Seniors raise monarch butterflies and release them in the garden in memory of a loved one or with a prayer. Mary McIntyre-Rafter, lifestyles manager at McCowan Retirement Residences and Pat Adachi with a monarch butterfly they raised from an egg. Photo courtesy: Mary McIntyre-Rafter.
TORONTO — On a hot summer afternoon, in the cool shade of the gardens at McCowan Retirement Residences, a group of seniors gathered, buzzing with excitement as they prepared to release newly-hatched monarch butterflies. One at a time, they held the butterflies carefully by the wings, and when they let go, they flew up into the sky and out of sight. When it was her turn, Pat Adachi delicately let go of the monarch, where it decided to rest on her hand instead.
“I’m not a nature person. As a kid, we lived in the city all the time, in Vancouver. But I became interested when I saw the butterfly flying around, and I thought that came from the caterpillar,” says Adachi, a Governor General Meritorious Service Award recipient and author of Asahi: A Legend in Baseball. “I thought, well, only God can make this kind of miracle. And then Mary brought me outside to release the butterfly and said, make a wish. That really hit home.”
Releasing the monarch butterflies is part of a program at McCowan Retirement Residences, organized by Lifestyles Manager Mary McIntyre-Rafter. Seniors care for a delicate chrysalis until a monarch butterfly emerges, which they release in the garden.
“Some residents will release the butterfly in honour of someone who has passed away, or they will release it with a wish and a thought. It’s just such an intimate connection with nature for them that I love to watch each year,” says McIntyre-Rafter.
McIntyre-Rafter has run the monarch butterfly program at the residences for the last four years. Last year they raised 86 butterflies, and the year before, 102. McIntyre-Rafter has raised monarchs for 15 years, and before working at McCowan Retirement Residences, she worked at a school and taught children about the butterflies.
McIntyre-Rafter collects the monarch eggs from the backs of leaves in the gardens at the retirement residence and her home. She cares for the eggs as they hatch into caterpillars and then cocoon themselves in a chrysalis. Then she puts the chrysalises into plastic containers (with air holes) and gives them to seniors to care for in their rooms, where they eagerly wait for a butterfly to emerge.
McIntyre-Rafter tags the butterflies with a small sticker with a serial number, which she registers online with Monarch Watch, a non-profit research project out of the University of Kansas. As the butterflies migrate to Mexico, others who are part of the project can report on the website where and when they saw the butterfly.

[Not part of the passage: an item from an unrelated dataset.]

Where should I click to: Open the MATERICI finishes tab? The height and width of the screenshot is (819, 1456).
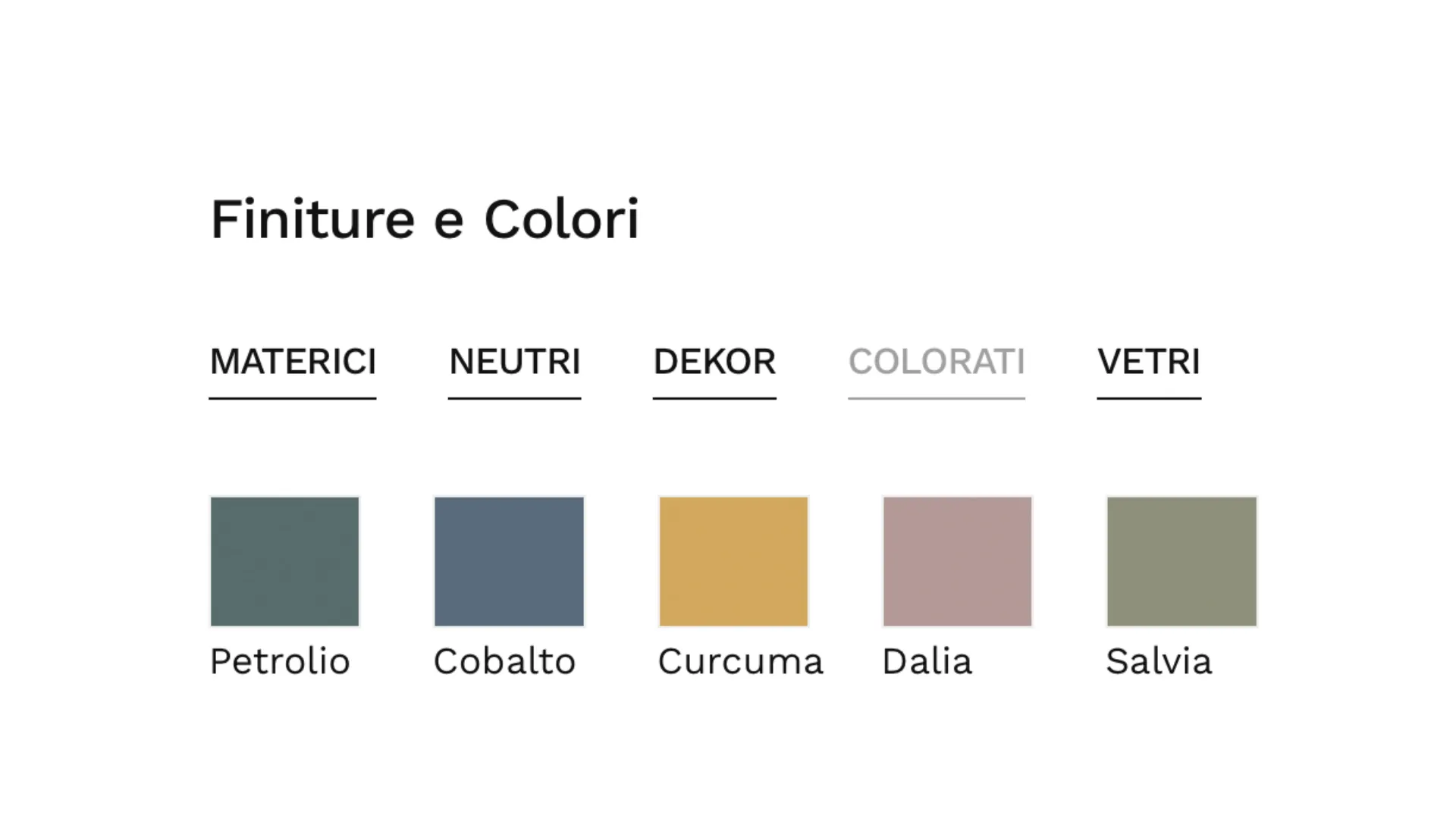click(x=293, y=362)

This July, migrating monarch butterflies were added to the International Union for the Conservation of Nature’s endangered species list due to their dwindling populations. The monarchs face a loss of habitat due to extreme weather and the increased use of pesticides in agriculture. Monarchs primarily eat milkweed, seen as a weed, especially in monocrop farming. McCowan Retirement Residences has been growing milkweed in its garden for the butterflies to eat.
Beyond education, the program is a way for residents to reconnect with nature, which often sparks memories of their childhood, says McIntyre-Rafter. There was a bubbling joy among residents as they gathered in the garden, anticipating the butterfly release. Residents, family members, and staff would excitedly peek at the butterflies and ask questions.
“They’ve talked about growing up chasing and catching butterflies during this program, and it’s wonderful to be able to witness the circle of life in a butterfly and reconnect to nature in that way,” says McIntyre-Rafter.
For Adachi, the program sparked bittersweet memories from her past. It reminded her of when Japanese Canadian families arrived at the internment camps with no schools or programs for the children. Adachi was 21 and had lost her first baby in the cold winter when educator and activist Hide Hyodo Shimizu asked her to teach first grade in the Popoff.
“Hide came to me at the end of December [of 1942] and said come and teach. I said I’ve never even taught Sunday school. And she said you’ll do,” says Adachi. “And she gave me a grade one class, 25 kids. They’re so precious, and it hit me—these are the kids we’re responsible for, how they developed, we had a lot of responsibility, and we never taught before. But every year, the [children] had to take a government exam to pass on, and I guess we did alright because they all passed.”
Despite the hardships of that first year, teaching the first grade was one of the most rewarding experiences of her life, says Adachi.
Both Adachi and McIntyre-Rafter encourage other seniors’ homes to try the program. Along with the memories sparked and the joy and wonder from seeing the beautiful transformations between life stages, the program is a way to get seniors out of their rooms and into nature and learn something new.
Adachi, who turned 102 this August, says, “Even if you go back to school and graduate, don’t stop learning. Every day you can learn something new.”